What to produce ▸
Search the data for the string "agent" and copy each line in which it appears.

Data in this exercise ▸
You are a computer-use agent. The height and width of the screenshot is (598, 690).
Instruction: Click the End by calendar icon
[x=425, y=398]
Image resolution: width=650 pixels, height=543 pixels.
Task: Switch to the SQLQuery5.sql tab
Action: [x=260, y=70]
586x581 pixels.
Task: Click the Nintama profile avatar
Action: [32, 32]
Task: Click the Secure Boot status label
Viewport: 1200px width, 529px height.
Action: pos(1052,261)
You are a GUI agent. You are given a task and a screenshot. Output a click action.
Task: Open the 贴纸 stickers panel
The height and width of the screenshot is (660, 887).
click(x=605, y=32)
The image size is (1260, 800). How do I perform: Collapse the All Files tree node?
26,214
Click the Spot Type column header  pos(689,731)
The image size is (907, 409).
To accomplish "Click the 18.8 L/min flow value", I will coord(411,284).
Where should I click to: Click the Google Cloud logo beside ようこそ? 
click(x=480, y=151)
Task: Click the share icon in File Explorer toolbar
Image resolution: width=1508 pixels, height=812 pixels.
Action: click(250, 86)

Answer to this exercise ▸
You are a computer-use agent. The height and width of the screenshot is (598, 690).
You are a GUI agent. You are given a task and a screenshot. Output a click action.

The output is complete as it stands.